Avant que les parlementaires procèdent au vote, Alain Juppé avait déclaré avoir débattu en son « âme et conscience » de la moralité de sa nomination avant de plaider sa cause au nom d’un « droit à l’oubli ». En 2004, M. Juppé a été condamné à quatorze mois d’emprisonnement avec sursis dans le dossier des emplois fictifs de la Mairie de Paris. « Les faits qui m’ont été reprochés remontent au début des années 1990, au moment où le législateur mettait en place un cadre légal pour le financement des partis politiques. J’ai purgé ma peine », s’est-il défendu devant la commission.

« Pas d’empêchement juridique »

D’emblée, le candidat malheureux aux primaires de la droite et du centre de 2016 a dit avoir été « surpris » de la proposition faite la semaine précédente par le président de l’Assemblée nationale, Richard Ferrand (LRM), de le proposer comme membre du Conseil constitutionnel. « Je me suis d’abord demandé si j’en étais digne. J’ai donc interrogé le président de l’Assemblée nationale avant d’accepter sa proposition pour savoir si ma condamnation pénale constituait un obstacle juridique », a-t-il indiqué.

M. Ferrand a répondu qu’« il n’y avait pas d’empêchement juridique, mais il y a évidemment dans tout cela une dimension morale que je ne veux pas éluder », a poursuivi M. Juppé. Le maire de Bordeaux a aussi souligné que la cour d’appel de Versailles lui a « en grande partie rendu [son] honneur » en jugeant « expressément » qu’il ne s’était « rendu coupable d’aucun enrichissement personnel ». Il a aussi dit voir « une forme de pardon » dans ses réélections successives à Bordeaux.

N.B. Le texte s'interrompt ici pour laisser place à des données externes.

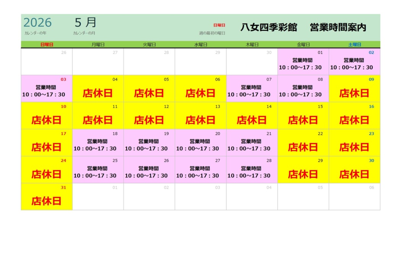Select the empty cell for April 28
397x280 pixels.
click(x=149, y=62)
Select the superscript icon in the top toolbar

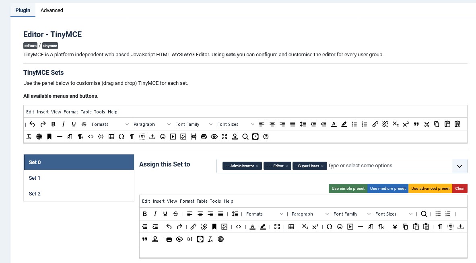click(406, 124)
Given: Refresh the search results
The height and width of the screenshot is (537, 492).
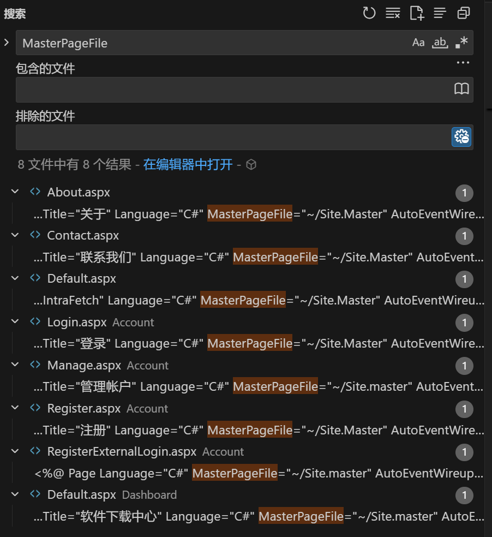Looking at the screenshot, I should [369, 13].
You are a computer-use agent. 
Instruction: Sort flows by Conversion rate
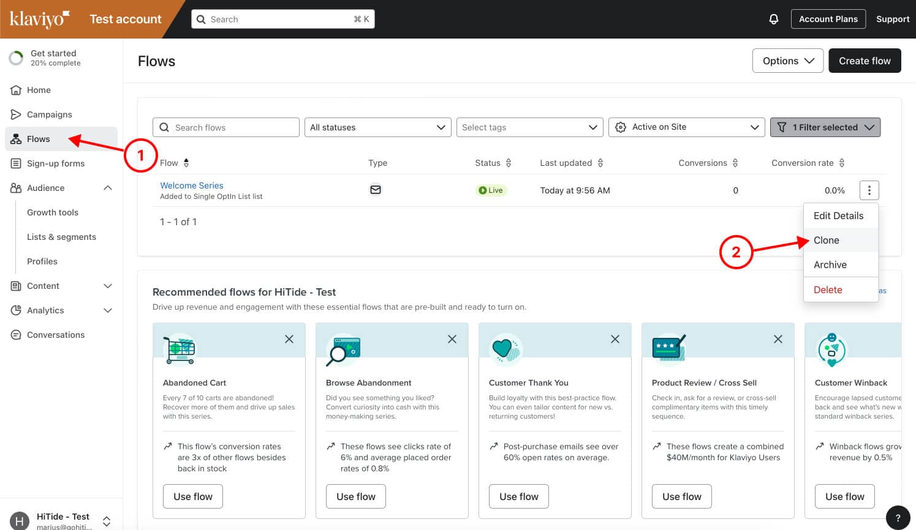click(842, 163)
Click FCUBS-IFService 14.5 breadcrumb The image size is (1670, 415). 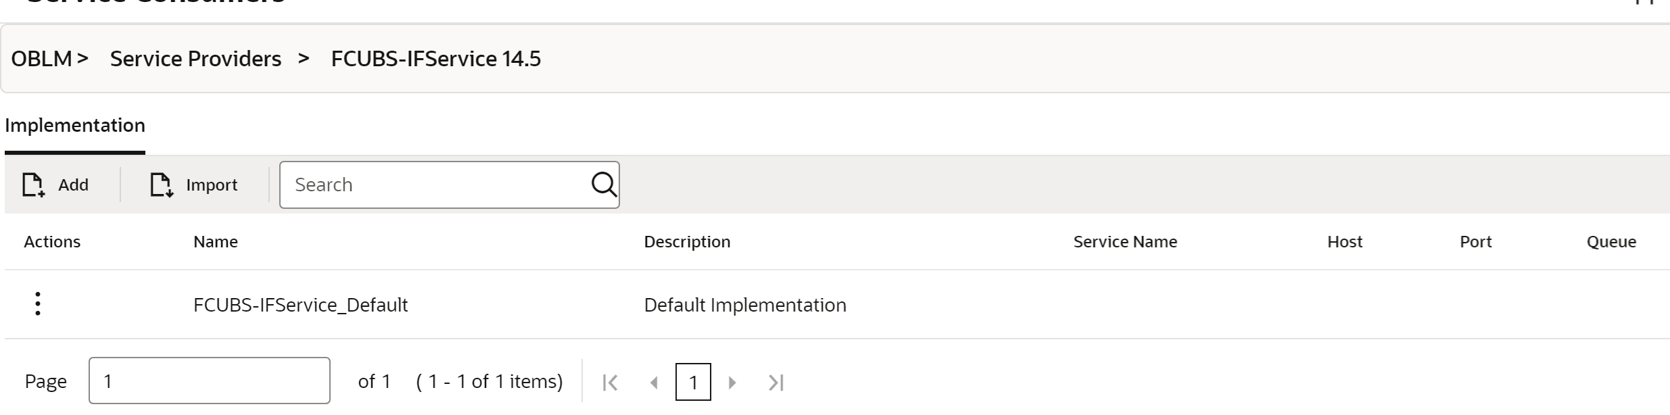435,59
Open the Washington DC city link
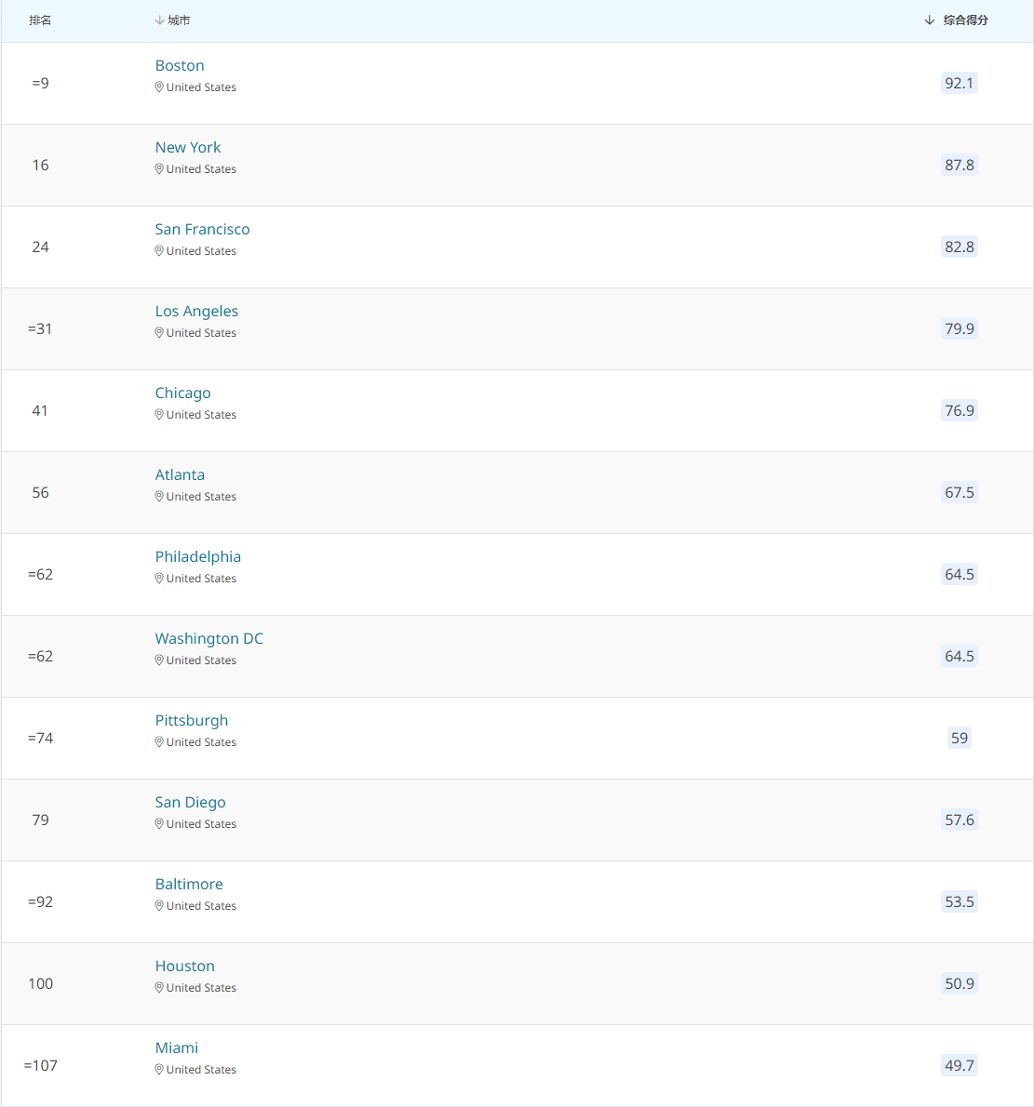The width and height of the screenshot is (1034, 1107). point(209,639)
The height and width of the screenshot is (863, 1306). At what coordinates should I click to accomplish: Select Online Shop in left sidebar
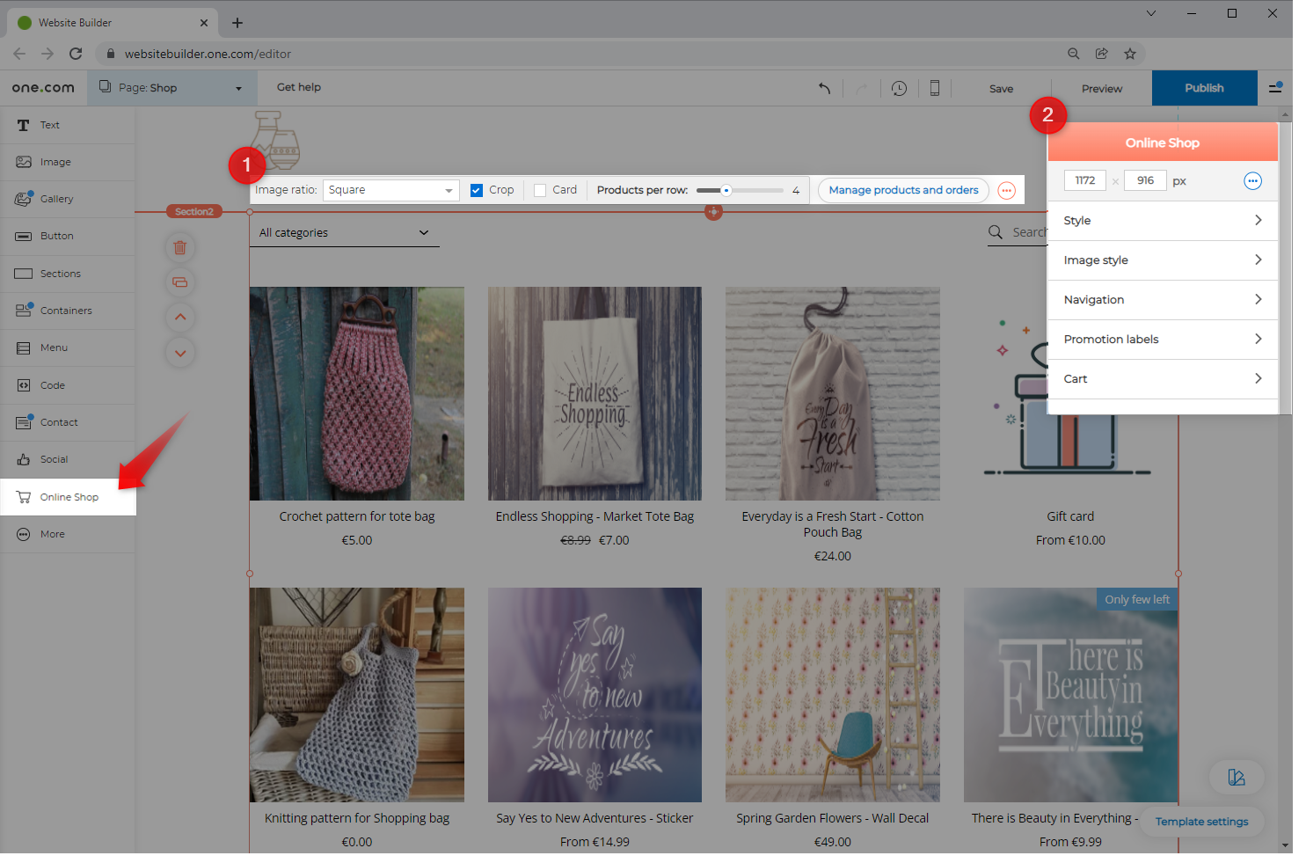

Reste la question des compétences de M. Juppé, qui a reconnu ne pas être juriste même s’il a fait du droit constitutionnel et administratif à Sciences Po. « Mais là aussi, on peut parler de droit à l’oubli », a-t-il ajouté, suscitant des rires dans la salle. « Est-ce un handicap rédhibitoire ? Vu de l’extérieur, il me semble au contraire que la diversité des parcours professionnels de ses membres constitue une richesse pour le Conseil », a-t-il estimé.